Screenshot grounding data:
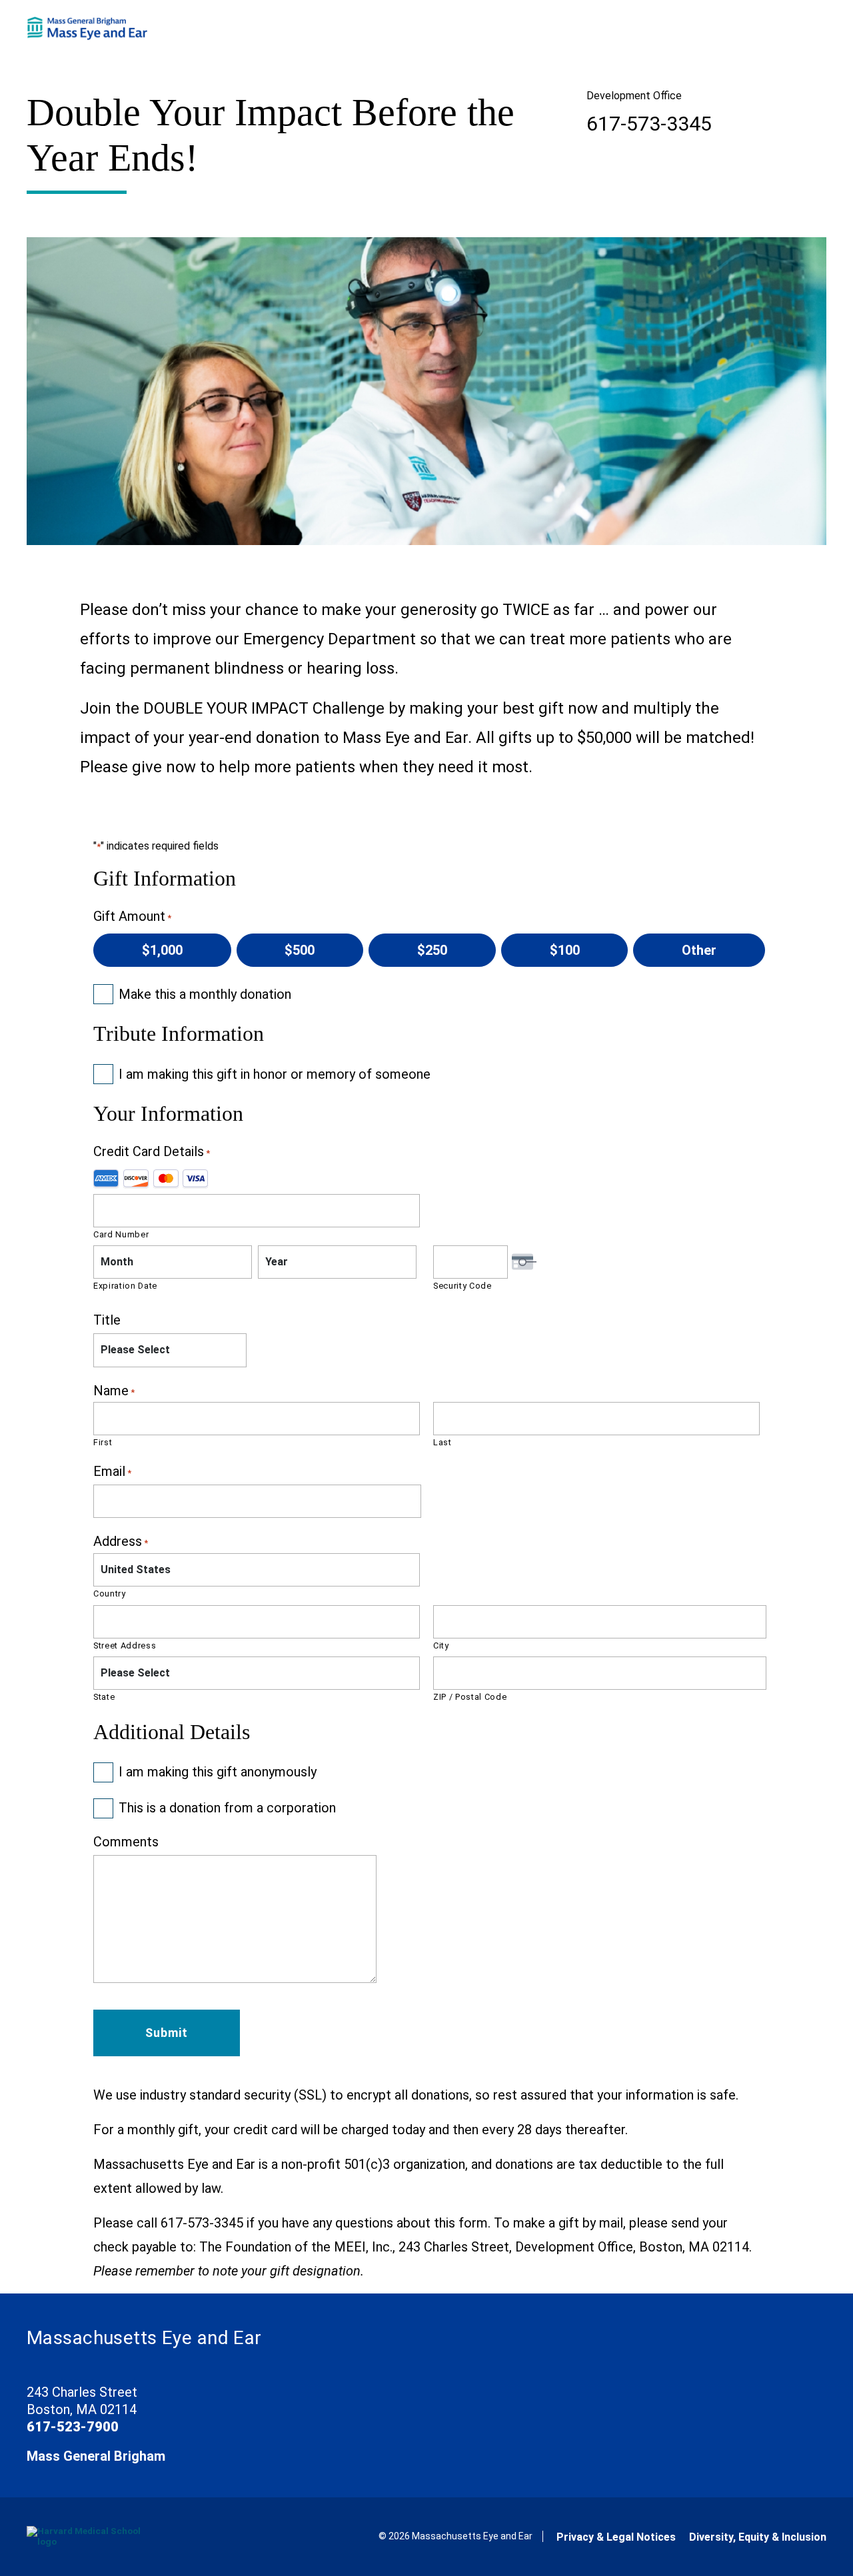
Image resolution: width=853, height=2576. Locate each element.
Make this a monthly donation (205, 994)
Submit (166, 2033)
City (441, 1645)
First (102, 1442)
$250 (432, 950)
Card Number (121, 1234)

What needs to be done. Restate the data word for word, minus any images.

Solution.
Image resolution: width=853, height=2576. Locate each element.
Make this a monthly donation (205, 994)
Submit (166, 2033)
City (441, 1645)
First (102, 1442)
$250 (432, 950)
Card Number (121, 1234)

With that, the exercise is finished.